** BEGIN QUOTED TEXT **

Spaces:

JoranF
/

Wan2GP

Runtime error

App Files Files Community

Wan2GP / docs /VACE.md

JoranF

Upload folder using huggingface_hub

ccfe94d verified 3 months ago

preview code

raw

history blame

7.32 kB

	# VACE ControlNet Guide

	VACE is a powerful ControlNet that enables Video-to-Video and Reference-to-Video generation. It allows you to inject your own images into output videos, animate characters, perform inpainting/outpainting, and continue videos.

	## Overview

	VACE is probably one of the most powerful Wan models available. With it, you can:
	- Inject people or objects into scenes
	- Animate characters
	- Perform video inpainting and outpainting
	- Continue existing videos
	- Transfer motion from one video to another
	- Change the style of scenes while preserving depth

	## Getting Started

	### Model Selection
	1. Select either "Vace 1.3B" or "Vace 13B" from the dropdown menu
	2. Note: VACE works best with videos up to 7 seconds with the Riflex option enabled

	### Input Types

	VACE accepts three types of visual hints (which can be combined):

	#### 1. Control Video
	- Transfer motion or depth to a new video
	- Use only the first n frames and extrapolate the rest
	- Perform inpainting with grey color (127) as mask areas
	- Grey areas will be filled based on text prompt and reference images

	#### 2. Reference Images
	- Use as background/setting for the video
	- Inject people or objects of your choice
	- Select multiple reference images
	- Tip: Replace complex backgrounds with white for better object integration
	- Always describe injected objects/people explicitly in your text prompt

	#### 3. Video Mask
	- Stronger control over which parts to keep (black) or replace (white)
	- Perfect for inpainting/outpainting
	- Example: White mask except at beginning/end (black) keeps first/last frames while generating middle content

	## Common Use Cases

	### Motion Transfer
	Goal: Animate a character of your choice using motion from another video
	Setup:
	- Reference Images: Your character
	- Control Video: Person performing desired motion
	- Text Prompt: Describe your character and the action

	### Object/Person Injection
	Goal: Insert people or objects into a scene
	Setup:
	- Reference Images: The people/objects to inject
	- Text Prompt: Describe the scene and explicitly mention the injected elements

	### Character Animation
	Goal: Animate a character based on text description
	Setup:
	- Control Video: Video of person moving
	- Text Prompt: Detailed description of your character

	### Style Transfer with Depth
	Goal: Change scene style while preserving spatial relationships
	Setup:
	- Control Video: Original video (for depth information)
	- Text Prompt: New style description

	## Integrated Matanyone Tool

	WanGP includes the Matanyone tool, specifically tuned for VACE workflows. This helps create control videos and masks simultaneously.

** END QUOTED TEXT **
** BEGIN DATA SUPPLIED **

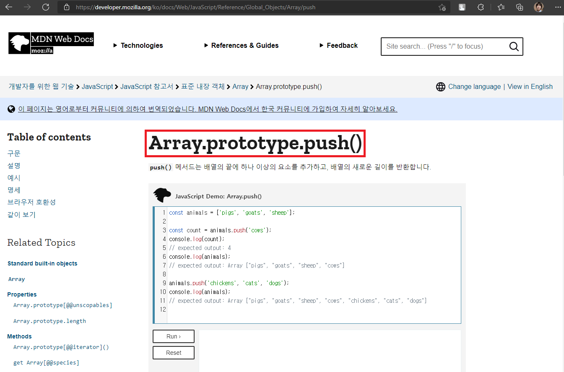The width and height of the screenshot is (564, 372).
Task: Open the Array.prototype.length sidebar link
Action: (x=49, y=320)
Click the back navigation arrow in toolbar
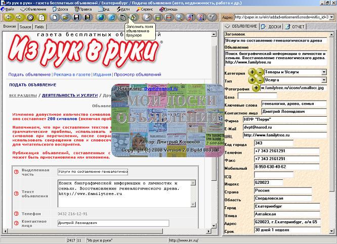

** END DATA SUPPLIED **
** BEGIN DATA SUPPLIED **

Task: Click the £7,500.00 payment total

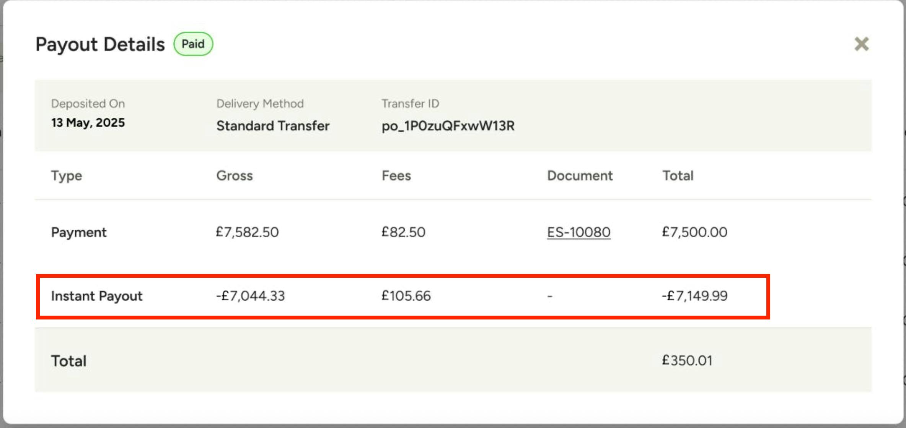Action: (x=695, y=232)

** END DATA SUPPLIED **
** BEGIN DATA SUPPLIED **

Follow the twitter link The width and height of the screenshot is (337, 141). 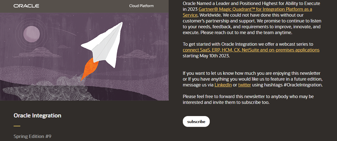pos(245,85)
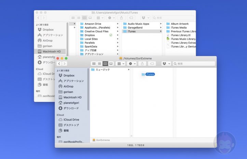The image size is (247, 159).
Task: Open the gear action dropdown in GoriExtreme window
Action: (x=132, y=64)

** END DATA SUPPLIED **

:: EXERCISE TASKS ::
• a. For each statement, say yes or no depending on whether it agrees with the VACE guide, and quote the guide's exact words that decide it.
(i) VACE works best with videos up to 10 seconds.
(ii) In a video mask, white marks the parts to replace.
(iii) For inpainting with a control video, grey color 127 marks the mask areas.
• b. Answer these from the VACE guide:
(i) Which two options can be selected from the dropdown menu?
(ii) In the Style Transfer with Depth setup, what is the control video?
(iii) Which tool does WanGP include that is specifically tuned for VACE workflows?
The records aren't needed for what comes next.

:: PROBLEM SOLUTIONS ::
• a.
(i) No: "VACE works best with videos up to 7 seconds with the Riflex option enabled"
(ii) Yes: "Stronger control over which parts to keep (black) or replace (white)"
(iii) Yes: "Perform inpainting with grey color (127) as mask areas"

• b.
(i) "Vace 1.3B" and "Vace 13B"
(ii) The original video, for depth information
(iii) The Matanyone tool